The measure is expected to cost the state up to a billion dollars in the near term and indeterminate sums thereafter as the largest prison system in the world gears up for the addition of tens of thousands of young people to its population. This boon to interests such as the private prison industry and the prison guards' unions (the most generous supporters of state-wide candidates in the state) will be enhanced as well by the measure's provision adding dozens of new juvenile offenses to the list counting toward California's notorious "Three Strikes" law.

Despite the overwhelming costs imposed by Prop. 21 on state and local governments, and despite the enormous shift that the measure dictates in the state's treatment of juvenile offenders, 62% of primary participants voted yes. This result has been explained, in part, by the heavy conservative turnout for the Republican primary, as well as by the blatantly slanted wording of the initiative's description in a large number of districts. That wording asked voters whether they approve of a measure that would shift "murderers, rapists and other serious juvenile offenders" into the adult court system.

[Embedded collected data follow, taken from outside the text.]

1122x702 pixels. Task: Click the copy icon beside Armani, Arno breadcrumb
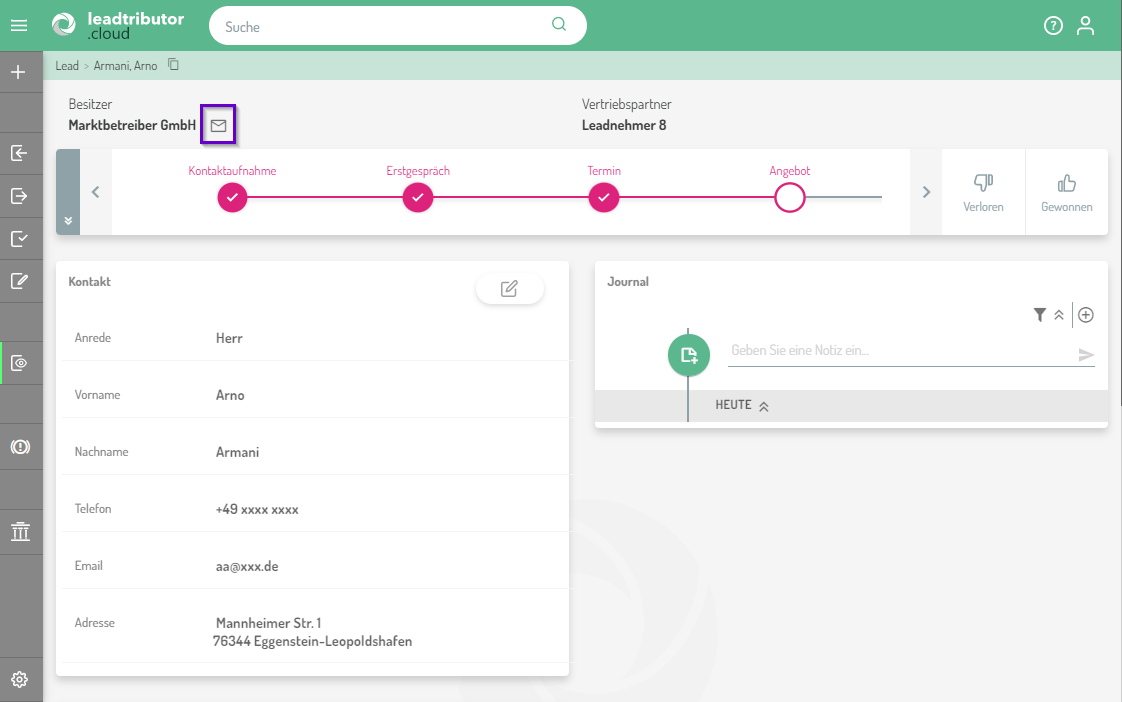click(173, 65)
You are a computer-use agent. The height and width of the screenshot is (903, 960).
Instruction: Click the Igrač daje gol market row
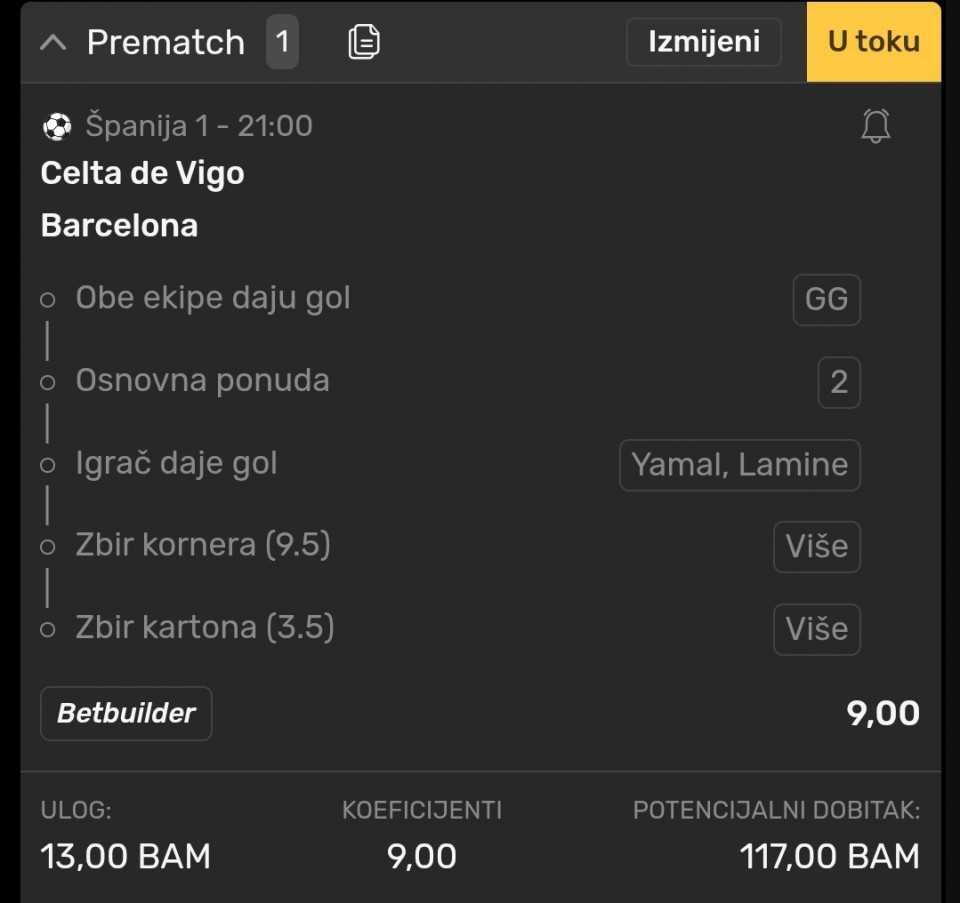click(176, 464)
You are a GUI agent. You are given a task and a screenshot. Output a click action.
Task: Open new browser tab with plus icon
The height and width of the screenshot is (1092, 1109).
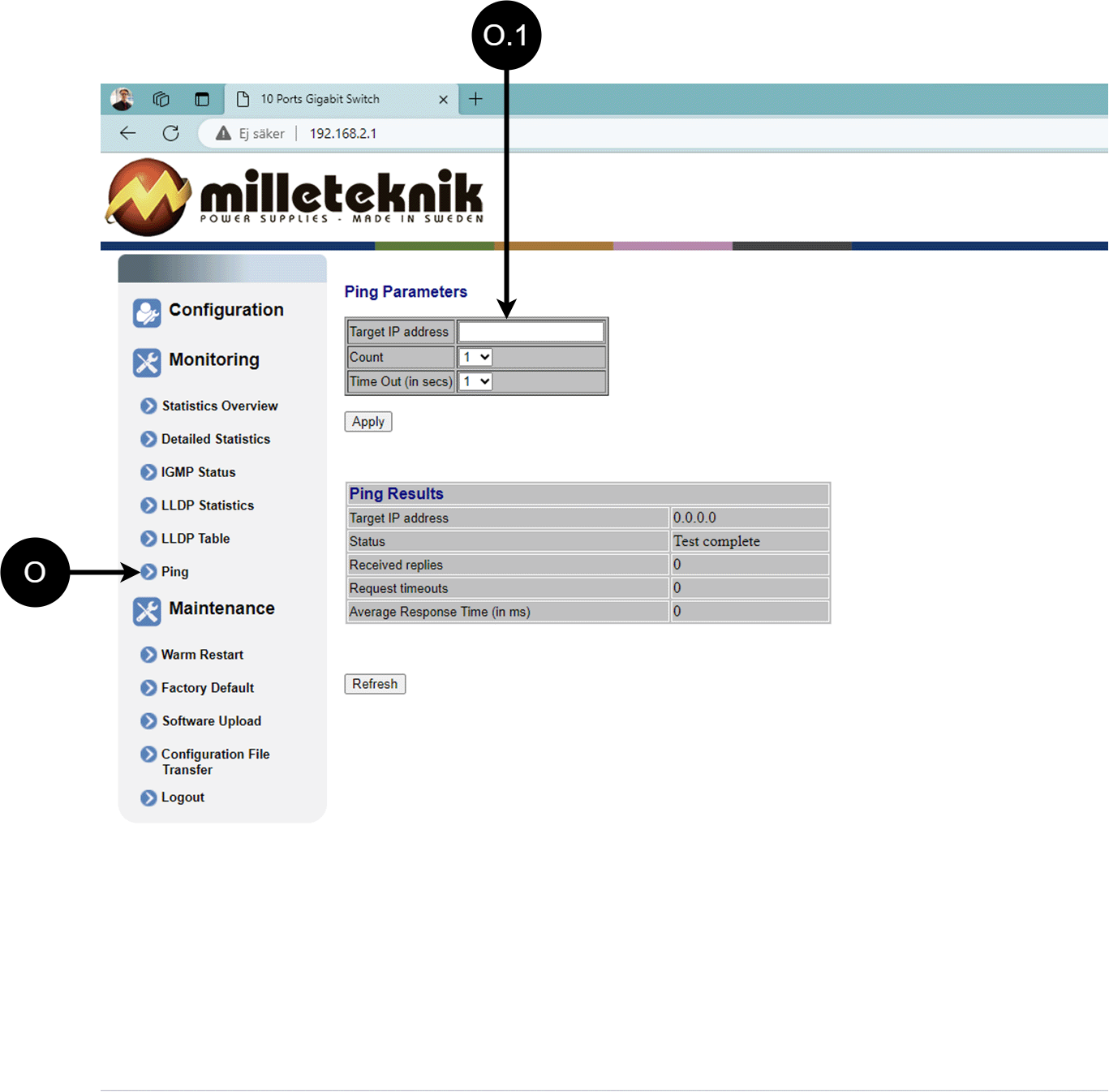click(476, 99)
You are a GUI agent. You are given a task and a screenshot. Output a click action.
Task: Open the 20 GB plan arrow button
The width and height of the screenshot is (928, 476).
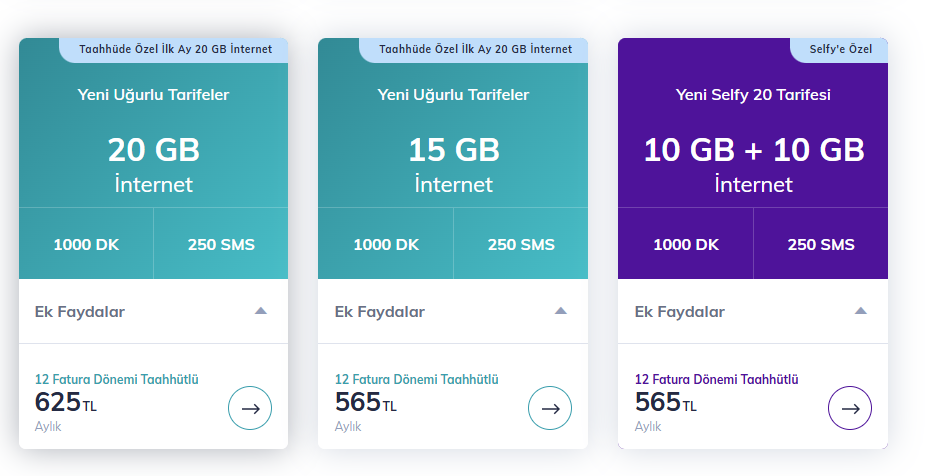point(250,408)
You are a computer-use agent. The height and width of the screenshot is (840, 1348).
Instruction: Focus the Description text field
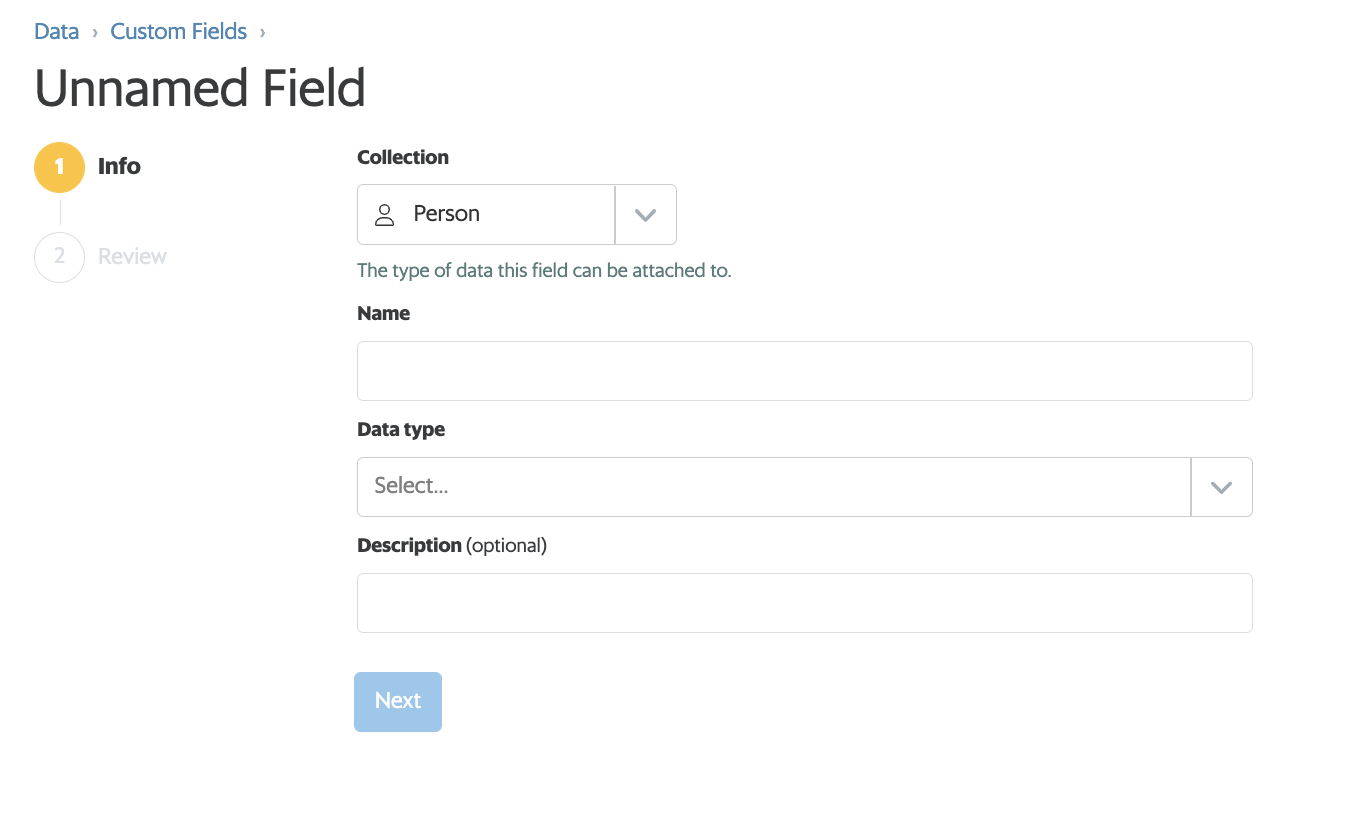(804, 603)
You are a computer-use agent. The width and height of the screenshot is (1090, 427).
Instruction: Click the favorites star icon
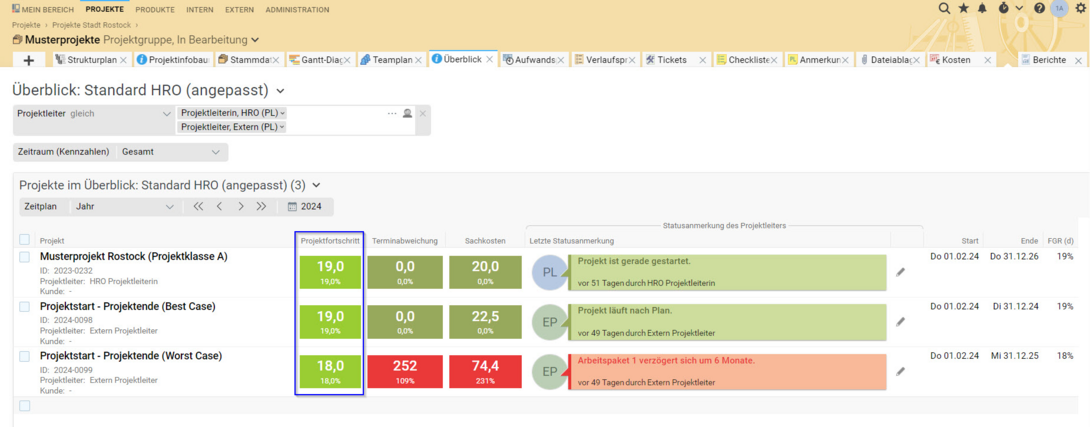[x=963, y=8]
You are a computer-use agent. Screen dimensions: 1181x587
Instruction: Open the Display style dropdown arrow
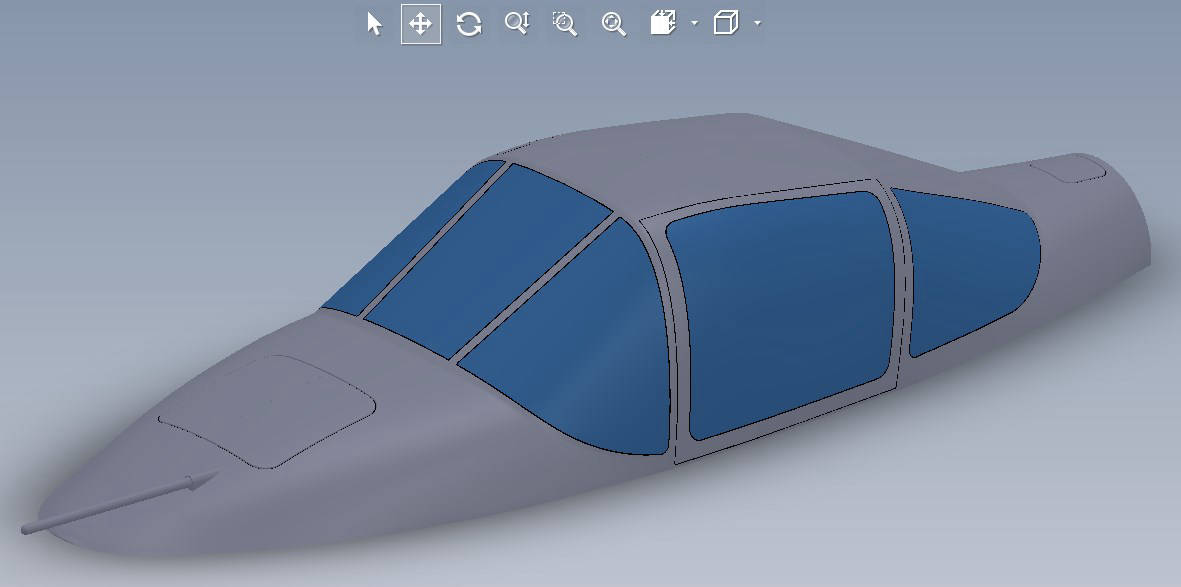(x=757, y=23)
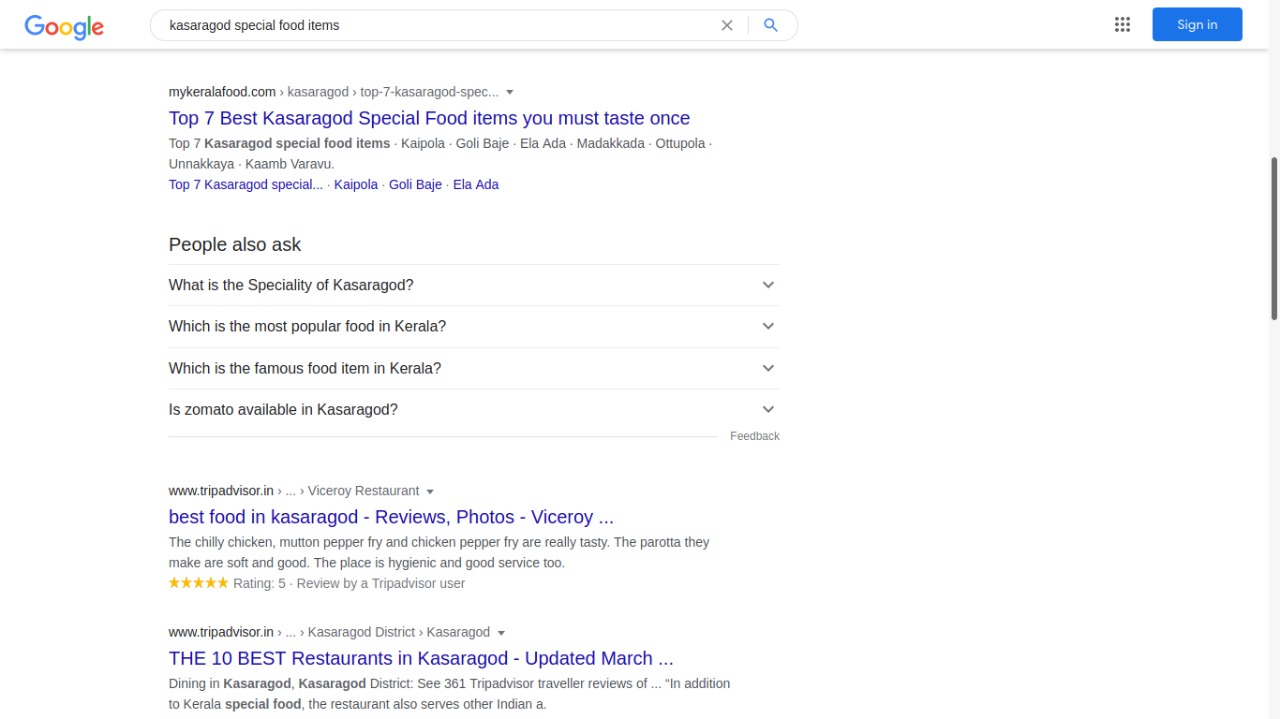Open mykeralafood.com result options arrow
This screenshot has width=1280, height=719.
(510, 93)
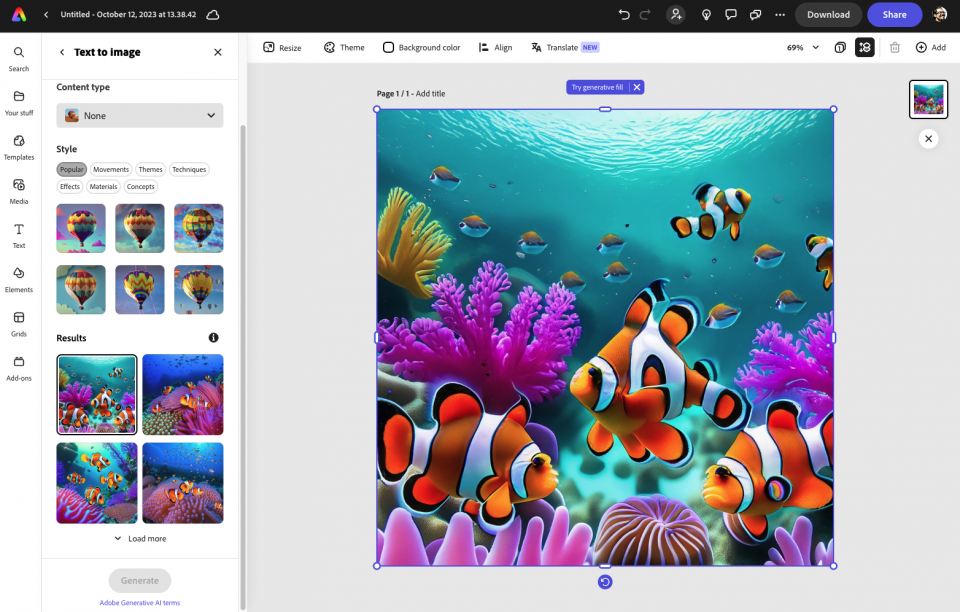Select the first clownfish result thumbnail
The width and height of the screenshot is (960, 612).
click(96, 394)
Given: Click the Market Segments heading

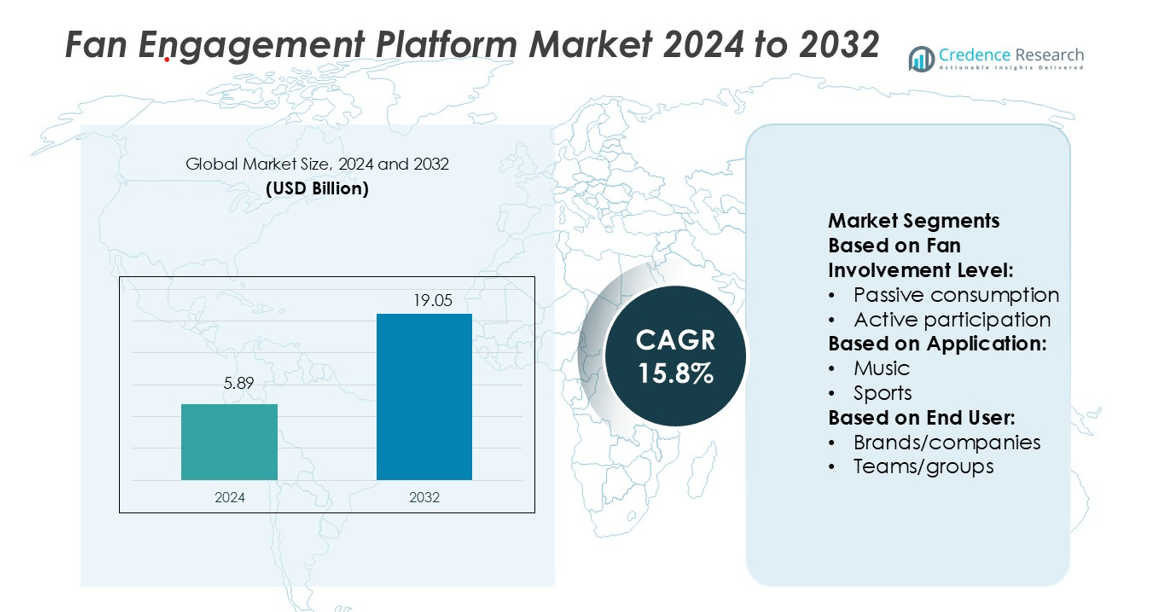Looking at the screenshot, I should point(913,221).
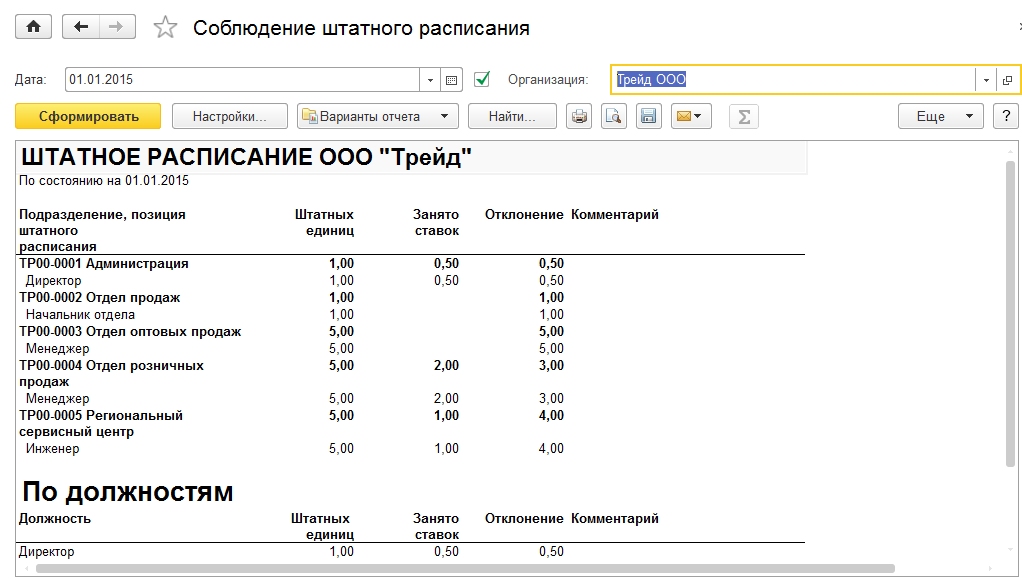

The reality is that the passage of Prop. 21 flies in the face of everything we know about the effective treatment of juvenile offenders. Money for prevention and rehabilitation programs is far more cost-effective in reducing crime than money spent to incarcerate juveniles. Incarcerated juveniles are also 70% more likely to re-offend than similar offenders who receive alternative sanctions. Alternatively, those under 18 who are locked up in adult prisons are 8 times more likely to commit suicide, 5 times more likely to be raped and 50% more likely to be attacked with a weapon behind bars as similar offenders in youth-only facilities.

It is interesting to note that while Proposition 21 will have a debilitating, and likely a disastrous impact on young people, families and taxpayers across California, the measure was supported by big-bucks contributions from such disinterested parties as Unocal Corp., Pacific Electric and Gas and Hilton Hotels. It should be noted too that while these corporate sponsors might not have had an interest in the proposition itself, they all had an interest in currying favor with California's former Governor, Pete Wilson, chief supporter of the measure and, at the time of the donations, candidate for the Republican presidential nomination.

At a time in California's history when juvenile crime is at its lowest rate since 1966, that state has just voted to spend enormous taxpayer resources to abandon nearly everything we know about juvenile justice in favor of prison cells. It is a disheartening statement about, well, a lot of things. Not the least of which being the impact of a mass media addicted to cheap, sensationalistic crime coverage, a prison-industrial complex grown out of control, and an authoritarian propaganda campaign waged by government agencies and politicians on the need for more punishment as an antidote for society's real and perceived ills.

And so it goes in the most populous state in the most incarcerated nation on earth. The people of California this week, at the urging of moneyed interests whose interest has nothing to do with the welfare of children or public safety, have voted to feed tens of thousands of young people to the gaping mouth of the prison industrial complex. In doing so, they have sent a message. It is a message of draconian cruelty and fiscal and social irresponsibility. They will pay with their tax dollars, as new prisons are constructed around the state. They will pay with their safety, as younger and younger children are transmogrified from errant youths to hardened criminals behind the wall. They will pay with their souls, as the act of sacrificing those who might otherwise have been saved hardens and numbs the system itself and those it is designed to serve.

Congratulations California, and to all who spent money to insure that your state leads the world in putting kids in cages. Next year, perhaps you will vote to simply eat your young. You'll find that if you skimp a bit on the condiments, it'll be a whole lot cheaper.